Work request :: Would you reproduce exactly the lines below from the one holding "This screenshot has height=1647, width=2268." through the one holding "Click the plus-minus diff icon", inclusive, and no others?

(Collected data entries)
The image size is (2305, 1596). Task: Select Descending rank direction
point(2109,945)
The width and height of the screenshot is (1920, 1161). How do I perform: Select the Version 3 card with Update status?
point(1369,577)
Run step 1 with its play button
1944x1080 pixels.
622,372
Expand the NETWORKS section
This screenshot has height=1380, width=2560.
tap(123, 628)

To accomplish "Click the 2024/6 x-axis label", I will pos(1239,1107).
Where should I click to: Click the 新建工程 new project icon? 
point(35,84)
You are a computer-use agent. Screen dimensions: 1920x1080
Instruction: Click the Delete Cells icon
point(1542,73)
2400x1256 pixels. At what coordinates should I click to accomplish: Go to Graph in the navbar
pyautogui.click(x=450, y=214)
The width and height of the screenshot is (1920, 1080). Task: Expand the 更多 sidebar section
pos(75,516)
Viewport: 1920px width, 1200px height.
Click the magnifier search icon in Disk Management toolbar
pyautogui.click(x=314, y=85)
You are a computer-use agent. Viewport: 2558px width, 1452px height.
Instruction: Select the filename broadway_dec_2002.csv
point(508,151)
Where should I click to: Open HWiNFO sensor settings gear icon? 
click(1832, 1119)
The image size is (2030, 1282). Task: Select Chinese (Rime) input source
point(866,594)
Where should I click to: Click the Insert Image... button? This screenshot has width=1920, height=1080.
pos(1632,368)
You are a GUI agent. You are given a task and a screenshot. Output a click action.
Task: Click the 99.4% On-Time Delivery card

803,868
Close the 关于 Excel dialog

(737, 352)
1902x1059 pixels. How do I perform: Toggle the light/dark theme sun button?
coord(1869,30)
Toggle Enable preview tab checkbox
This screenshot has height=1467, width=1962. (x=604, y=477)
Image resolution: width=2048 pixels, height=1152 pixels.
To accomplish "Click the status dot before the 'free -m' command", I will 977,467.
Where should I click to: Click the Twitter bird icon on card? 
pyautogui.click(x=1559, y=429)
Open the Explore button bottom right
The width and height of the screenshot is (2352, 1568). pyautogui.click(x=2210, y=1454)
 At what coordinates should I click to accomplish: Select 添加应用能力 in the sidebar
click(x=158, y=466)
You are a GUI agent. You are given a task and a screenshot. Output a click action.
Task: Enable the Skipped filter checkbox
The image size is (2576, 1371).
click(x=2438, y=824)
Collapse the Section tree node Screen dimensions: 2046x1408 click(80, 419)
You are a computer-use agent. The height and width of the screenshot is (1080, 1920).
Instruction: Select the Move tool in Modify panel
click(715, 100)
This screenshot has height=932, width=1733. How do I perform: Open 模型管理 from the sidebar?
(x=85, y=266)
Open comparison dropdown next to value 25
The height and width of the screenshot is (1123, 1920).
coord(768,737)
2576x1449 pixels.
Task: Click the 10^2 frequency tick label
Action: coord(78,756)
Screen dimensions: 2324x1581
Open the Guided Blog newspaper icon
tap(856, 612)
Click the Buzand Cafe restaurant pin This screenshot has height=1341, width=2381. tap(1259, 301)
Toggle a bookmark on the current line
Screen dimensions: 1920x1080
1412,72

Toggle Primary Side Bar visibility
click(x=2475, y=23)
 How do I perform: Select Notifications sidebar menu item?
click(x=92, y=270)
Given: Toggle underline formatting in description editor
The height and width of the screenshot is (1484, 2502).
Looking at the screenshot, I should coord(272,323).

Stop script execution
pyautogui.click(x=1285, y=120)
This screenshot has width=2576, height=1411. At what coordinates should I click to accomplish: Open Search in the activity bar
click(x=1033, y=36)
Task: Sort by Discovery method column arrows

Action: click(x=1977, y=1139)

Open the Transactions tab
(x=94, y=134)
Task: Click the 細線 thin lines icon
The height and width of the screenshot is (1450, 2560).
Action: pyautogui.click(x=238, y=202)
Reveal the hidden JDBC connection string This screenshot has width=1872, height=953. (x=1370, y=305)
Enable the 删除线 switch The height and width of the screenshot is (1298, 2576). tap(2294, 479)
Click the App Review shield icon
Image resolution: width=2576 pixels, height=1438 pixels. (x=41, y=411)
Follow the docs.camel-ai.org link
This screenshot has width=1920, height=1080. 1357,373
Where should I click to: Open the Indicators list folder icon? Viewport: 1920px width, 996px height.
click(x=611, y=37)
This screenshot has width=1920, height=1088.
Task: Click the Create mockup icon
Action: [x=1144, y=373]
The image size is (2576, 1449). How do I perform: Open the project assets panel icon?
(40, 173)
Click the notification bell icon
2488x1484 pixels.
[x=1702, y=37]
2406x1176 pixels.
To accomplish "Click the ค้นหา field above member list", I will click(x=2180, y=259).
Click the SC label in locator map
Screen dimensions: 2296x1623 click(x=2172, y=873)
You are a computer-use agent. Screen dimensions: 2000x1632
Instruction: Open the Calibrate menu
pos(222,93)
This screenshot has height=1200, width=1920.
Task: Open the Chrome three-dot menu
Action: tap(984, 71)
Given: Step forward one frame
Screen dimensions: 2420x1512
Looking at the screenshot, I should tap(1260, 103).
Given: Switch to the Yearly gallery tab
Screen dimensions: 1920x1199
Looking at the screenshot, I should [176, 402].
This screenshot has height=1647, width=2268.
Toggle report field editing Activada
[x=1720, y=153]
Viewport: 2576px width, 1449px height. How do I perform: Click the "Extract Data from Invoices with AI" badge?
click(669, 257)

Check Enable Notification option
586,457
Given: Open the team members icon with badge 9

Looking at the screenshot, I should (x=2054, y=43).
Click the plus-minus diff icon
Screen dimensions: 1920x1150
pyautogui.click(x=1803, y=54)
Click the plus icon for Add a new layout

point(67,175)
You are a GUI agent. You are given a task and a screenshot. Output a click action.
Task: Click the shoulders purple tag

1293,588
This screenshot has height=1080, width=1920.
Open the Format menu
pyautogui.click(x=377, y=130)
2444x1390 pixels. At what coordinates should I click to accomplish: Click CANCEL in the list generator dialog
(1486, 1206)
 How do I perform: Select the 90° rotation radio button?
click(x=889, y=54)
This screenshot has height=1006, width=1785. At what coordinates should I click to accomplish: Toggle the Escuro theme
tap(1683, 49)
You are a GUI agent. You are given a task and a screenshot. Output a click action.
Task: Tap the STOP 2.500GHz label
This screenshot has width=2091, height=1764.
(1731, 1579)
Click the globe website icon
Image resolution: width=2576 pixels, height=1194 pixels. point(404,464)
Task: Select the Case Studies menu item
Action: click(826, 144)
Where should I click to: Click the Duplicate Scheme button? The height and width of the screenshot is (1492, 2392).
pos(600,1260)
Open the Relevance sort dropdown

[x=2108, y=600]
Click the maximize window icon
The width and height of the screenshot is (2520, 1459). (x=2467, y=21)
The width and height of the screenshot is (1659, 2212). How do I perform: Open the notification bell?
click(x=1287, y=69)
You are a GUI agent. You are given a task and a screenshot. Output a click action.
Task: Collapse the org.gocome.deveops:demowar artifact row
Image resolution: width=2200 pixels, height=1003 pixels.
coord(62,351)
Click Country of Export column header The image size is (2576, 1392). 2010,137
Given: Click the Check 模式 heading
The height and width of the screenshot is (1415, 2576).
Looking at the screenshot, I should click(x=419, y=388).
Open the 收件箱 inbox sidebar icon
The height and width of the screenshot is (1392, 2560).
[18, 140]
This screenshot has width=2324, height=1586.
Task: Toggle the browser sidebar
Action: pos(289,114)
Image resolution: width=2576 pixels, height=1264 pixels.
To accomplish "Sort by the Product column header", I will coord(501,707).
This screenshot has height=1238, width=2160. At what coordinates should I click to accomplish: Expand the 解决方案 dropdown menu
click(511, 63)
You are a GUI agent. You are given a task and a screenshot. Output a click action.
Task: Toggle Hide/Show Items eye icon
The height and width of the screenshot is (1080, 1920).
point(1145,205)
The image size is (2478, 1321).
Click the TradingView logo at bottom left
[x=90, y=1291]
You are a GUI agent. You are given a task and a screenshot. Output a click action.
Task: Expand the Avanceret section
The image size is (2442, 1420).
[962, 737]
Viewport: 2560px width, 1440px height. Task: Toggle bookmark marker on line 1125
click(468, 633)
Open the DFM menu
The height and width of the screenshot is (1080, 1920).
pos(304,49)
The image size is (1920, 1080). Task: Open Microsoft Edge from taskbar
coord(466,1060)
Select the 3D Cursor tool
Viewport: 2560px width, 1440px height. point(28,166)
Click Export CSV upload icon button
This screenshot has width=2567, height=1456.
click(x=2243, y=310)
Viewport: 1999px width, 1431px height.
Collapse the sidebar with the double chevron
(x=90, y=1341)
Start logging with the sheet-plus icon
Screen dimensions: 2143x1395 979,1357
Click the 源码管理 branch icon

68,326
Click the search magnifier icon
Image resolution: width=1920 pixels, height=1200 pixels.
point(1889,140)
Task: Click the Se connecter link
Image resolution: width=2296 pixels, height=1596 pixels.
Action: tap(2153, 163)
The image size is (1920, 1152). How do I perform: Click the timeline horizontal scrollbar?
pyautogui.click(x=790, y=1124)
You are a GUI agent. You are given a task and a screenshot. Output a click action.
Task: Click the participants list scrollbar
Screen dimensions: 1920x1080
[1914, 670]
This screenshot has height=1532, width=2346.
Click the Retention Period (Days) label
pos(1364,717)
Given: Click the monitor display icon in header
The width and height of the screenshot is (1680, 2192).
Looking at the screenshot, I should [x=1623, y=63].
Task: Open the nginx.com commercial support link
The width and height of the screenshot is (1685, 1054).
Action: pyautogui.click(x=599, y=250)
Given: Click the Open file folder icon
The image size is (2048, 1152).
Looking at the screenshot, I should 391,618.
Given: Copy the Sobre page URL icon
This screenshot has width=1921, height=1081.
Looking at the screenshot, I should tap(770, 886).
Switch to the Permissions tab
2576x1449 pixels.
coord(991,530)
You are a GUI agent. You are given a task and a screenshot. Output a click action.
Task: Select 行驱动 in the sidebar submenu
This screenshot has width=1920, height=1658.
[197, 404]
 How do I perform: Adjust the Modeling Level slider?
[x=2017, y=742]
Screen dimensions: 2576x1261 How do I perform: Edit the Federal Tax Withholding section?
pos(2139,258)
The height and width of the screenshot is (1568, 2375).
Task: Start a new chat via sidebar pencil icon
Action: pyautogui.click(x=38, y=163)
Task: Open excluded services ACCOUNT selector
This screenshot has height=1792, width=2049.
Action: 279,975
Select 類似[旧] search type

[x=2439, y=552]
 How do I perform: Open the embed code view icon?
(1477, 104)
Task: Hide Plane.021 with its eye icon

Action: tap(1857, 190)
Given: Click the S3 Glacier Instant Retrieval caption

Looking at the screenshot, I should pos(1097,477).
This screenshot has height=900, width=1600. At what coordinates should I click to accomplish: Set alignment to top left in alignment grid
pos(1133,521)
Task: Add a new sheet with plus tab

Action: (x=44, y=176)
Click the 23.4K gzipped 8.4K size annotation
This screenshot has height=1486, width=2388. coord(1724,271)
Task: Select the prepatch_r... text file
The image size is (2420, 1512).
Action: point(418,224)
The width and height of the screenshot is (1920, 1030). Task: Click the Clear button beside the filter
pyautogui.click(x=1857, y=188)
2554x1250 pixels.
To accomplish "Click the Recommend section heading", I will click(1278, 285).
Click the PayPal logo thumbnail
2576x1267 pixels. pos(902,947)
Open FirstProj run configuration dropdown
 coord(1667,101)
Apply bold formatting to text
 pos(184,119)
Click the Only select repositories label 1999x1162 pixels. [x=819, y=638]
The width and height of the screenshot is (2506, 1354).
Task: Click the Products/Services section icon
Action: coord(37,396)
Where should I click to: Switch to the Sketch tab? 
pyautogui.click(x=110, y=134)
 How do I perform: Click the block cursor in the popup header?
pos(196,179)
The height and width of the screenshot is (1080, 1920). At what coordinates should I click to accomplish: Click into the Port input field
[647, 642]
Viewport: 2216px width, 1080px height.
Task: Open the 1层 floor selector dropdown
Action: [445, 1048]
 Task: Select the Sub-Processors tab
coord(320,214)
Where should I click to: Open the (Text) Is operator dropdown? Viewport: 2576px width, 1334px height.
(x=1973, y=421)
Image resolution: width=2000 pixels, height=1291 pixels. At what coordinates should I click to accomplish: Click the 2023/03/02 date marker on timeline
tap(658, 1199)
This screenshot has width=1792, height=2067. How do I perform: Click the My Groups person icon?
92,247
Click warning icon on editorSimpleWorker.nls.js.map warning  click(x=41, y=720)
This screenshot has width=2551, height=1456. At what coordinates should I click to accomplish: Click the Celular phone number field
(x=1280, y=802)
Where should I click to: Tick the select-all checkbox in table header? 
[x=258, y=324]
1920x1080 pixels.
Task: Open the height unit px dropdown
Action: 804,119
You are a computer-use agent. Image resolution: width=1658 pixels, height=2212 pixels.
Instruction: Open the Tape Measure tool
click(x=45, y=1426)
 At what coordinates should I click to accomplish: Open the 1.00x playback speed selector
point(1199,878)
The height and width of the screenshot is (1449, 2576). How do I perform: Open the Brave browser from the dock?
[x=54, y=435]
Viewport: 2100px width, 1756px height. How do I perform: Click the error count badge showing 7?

Solution to the problem ::
This screenshot has height=1647, width=2268.
Toggle report field editing Activada
[x=1720, y=153]
Viewport: 2576px width, 1449px height. How do I perform: Click the "Extract Data from Invoices with AI" badge?
click(669, 257)

Check Enable Notification option
586,457
Given: Open the team members icon with badge 9

Looking at the screenshot, I should (x=2054, y=43).
Click the plus-minus diff icon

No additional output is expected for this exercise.